In your copy, leave out the pictures and reproduce the listing below exactly.
──────── PROVIDED ENTRIES
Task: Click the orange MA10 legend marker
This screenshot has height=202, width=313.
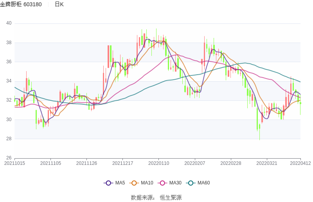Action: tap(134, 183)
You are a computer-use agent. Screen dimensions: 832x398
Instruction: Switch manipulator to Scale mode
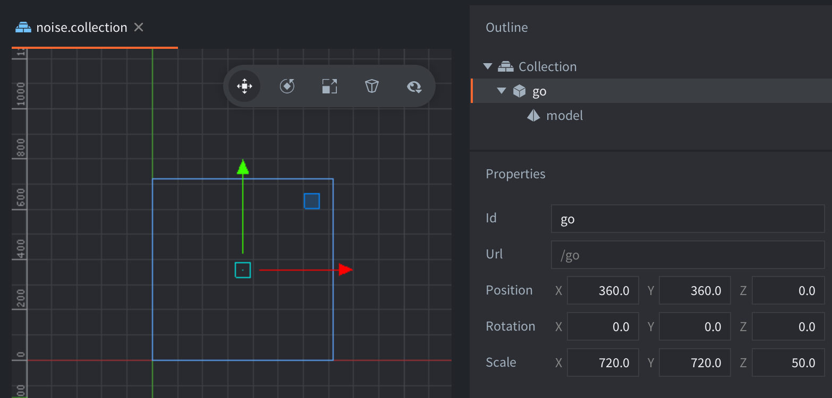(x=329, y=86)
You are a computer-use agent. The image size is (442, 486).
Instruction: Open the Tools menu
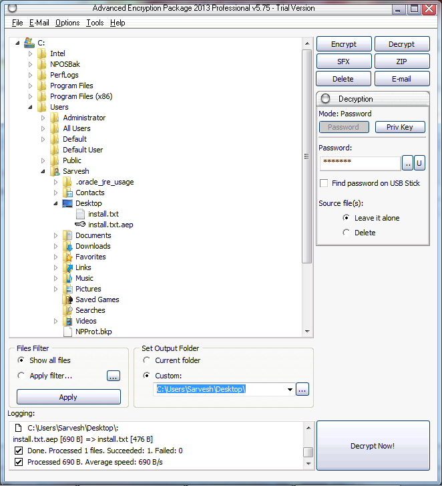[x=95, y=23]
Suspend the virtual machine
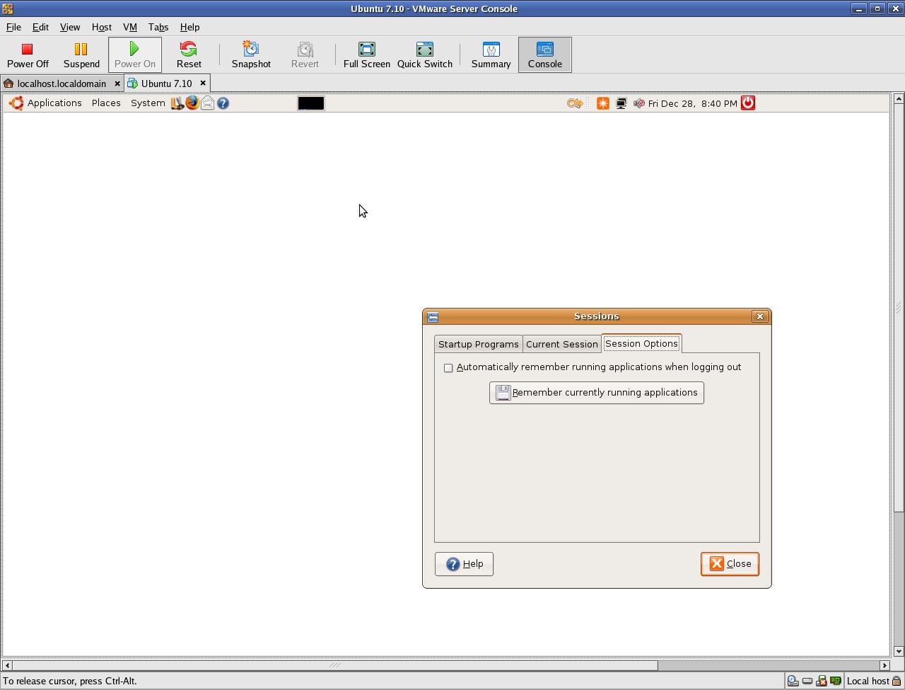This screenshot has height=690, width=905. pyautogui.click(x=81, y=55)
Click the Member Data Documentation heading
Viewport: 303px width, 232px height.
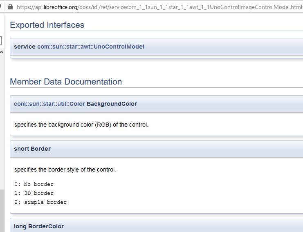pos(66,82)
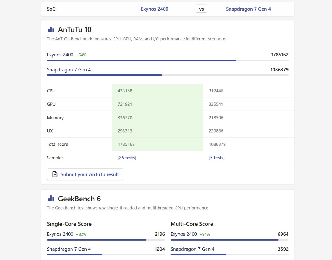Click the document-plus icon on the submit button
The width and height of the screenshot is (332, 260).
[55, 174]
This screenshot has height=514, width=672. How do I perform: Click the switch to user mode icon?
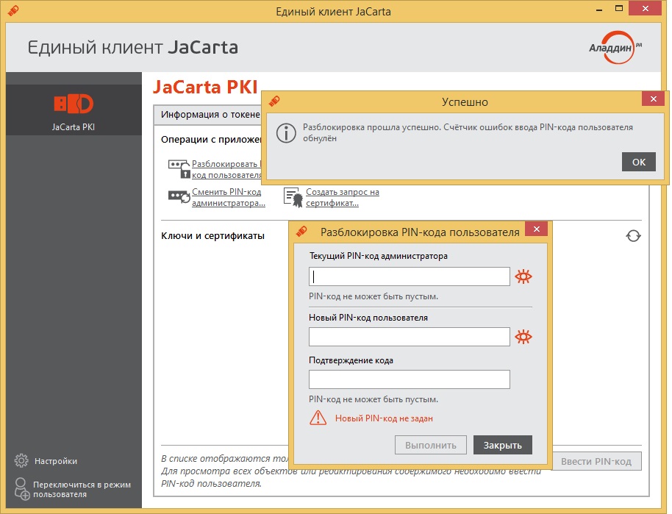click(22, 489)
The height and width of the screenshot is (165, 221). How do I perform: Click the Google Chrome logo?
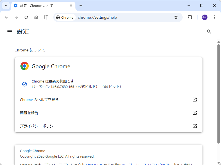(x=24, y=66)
────────────────
§ SOLVED PROBLEM
Task: Click the orange MA10 legend marker
This screenshot has height=202, width=313.
Action: tap(134, 183)
You are a computer-use agent. Screen dimensions: 832x398
Instruction: Switch manipulator to Scale mode
(x=329, y=86)
You are a computer-use agent. The image size is (442, 486).
Instruction: Open the Tools menu
[x=95, y=23]
Suspend the virtual machine
This screenshot has height=690, width=905. pyautogui.click(x=81, y=55)
Click the Member Data Documentation heading
Viewport: 303px width, 232px height.
pos(66,82)
Click the document-plus icon on the submit button
The width and height of the screenshot is (332, 260).
[55, 174]
This screenshot has height=514, width=672. How do I perform: Click the switch to user mode icon?
click(22, 489)
The height and width of the screenshot is (165, 221). How do I perform: Click the Google Chrome logo?
(x=24, y=66)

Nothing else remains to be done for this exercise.